An enhanced Sequential Monte Carlo probability hypothesis density (SMC-PHD) filter based multiple human tracking system is presented. The proposed system mainly exploits two concepts: a novel adaptive gating technique and an online group-structured dictionary learning strategy. Conven-tional PHD filtering methods preset the target birth intensity and the gating threshold for selecting real observations for the PHD update. This often yields inefficiency in false positives and missed detections in a cluttered environment. To address this issue, a measurement-driven mechanism based on a novel adaptive gating method is proposed to adaptively update the gating sizes. This yields an accurate approach to discriminate between survival and residual measurements by reducing the clutter inferences. In addition, online group-structured dictionary learning with a maximum voting method is used to robustly estimate the target birth intensity.
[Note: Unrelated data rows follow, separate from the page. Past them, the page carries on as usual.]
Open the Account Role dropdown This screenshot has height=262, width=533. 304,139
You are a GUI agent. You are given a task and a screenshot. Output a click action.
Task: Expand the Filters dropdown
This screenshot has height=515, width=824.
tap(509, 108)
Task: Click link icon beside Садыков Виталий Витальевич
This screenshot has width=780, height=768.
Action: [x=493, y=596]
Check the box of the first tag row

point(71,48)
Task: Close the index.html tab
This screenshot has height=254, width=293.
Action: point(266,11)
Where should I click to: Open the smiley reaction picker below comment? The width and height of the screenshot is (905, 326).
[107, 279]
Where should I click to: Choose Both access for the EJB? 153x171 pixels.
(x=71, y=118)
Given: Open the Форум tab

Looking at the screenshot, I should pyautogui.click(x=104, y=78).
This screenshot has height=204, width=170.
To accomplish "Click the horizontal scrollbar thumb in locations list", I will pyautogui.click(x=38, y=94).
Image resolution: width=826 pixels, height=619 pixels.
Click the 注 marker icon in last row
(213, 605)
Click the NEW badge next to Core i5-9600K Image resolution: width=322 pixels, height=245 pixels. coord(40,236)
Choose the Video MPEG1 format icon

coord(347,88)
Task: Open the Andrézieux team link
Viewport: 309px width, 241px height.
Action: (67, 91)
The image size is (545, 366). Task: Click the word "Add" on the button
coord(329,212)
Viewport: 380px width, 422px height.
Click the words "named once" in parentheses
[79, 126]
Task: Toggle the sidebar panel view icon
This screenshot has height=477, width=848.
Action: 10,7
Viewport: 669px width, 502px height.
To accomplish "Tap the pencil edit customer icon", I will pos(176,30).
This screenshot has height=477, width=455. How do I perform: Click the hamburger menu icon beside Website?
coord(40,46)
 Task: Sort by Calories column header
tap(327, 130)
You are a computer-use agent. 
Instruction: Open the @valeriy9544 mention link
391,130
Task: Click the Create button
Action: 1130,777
It enables the new-born targets to be automati-cally detected from noisy sensor measurements. To improve the adaptability of our group-structured dictionary to appearance and illumination changes, we employ the Simultaneous Codeword Optimization (SimCO) algorithm for the dictionary update stage. Experimental results demonstrate our proposed method achieves the best performance amongst state-of-the-art Random Finite Set (RFS) based methods, and the second best online tracker ranked on the leaderboard of latest MOT17 Challenge.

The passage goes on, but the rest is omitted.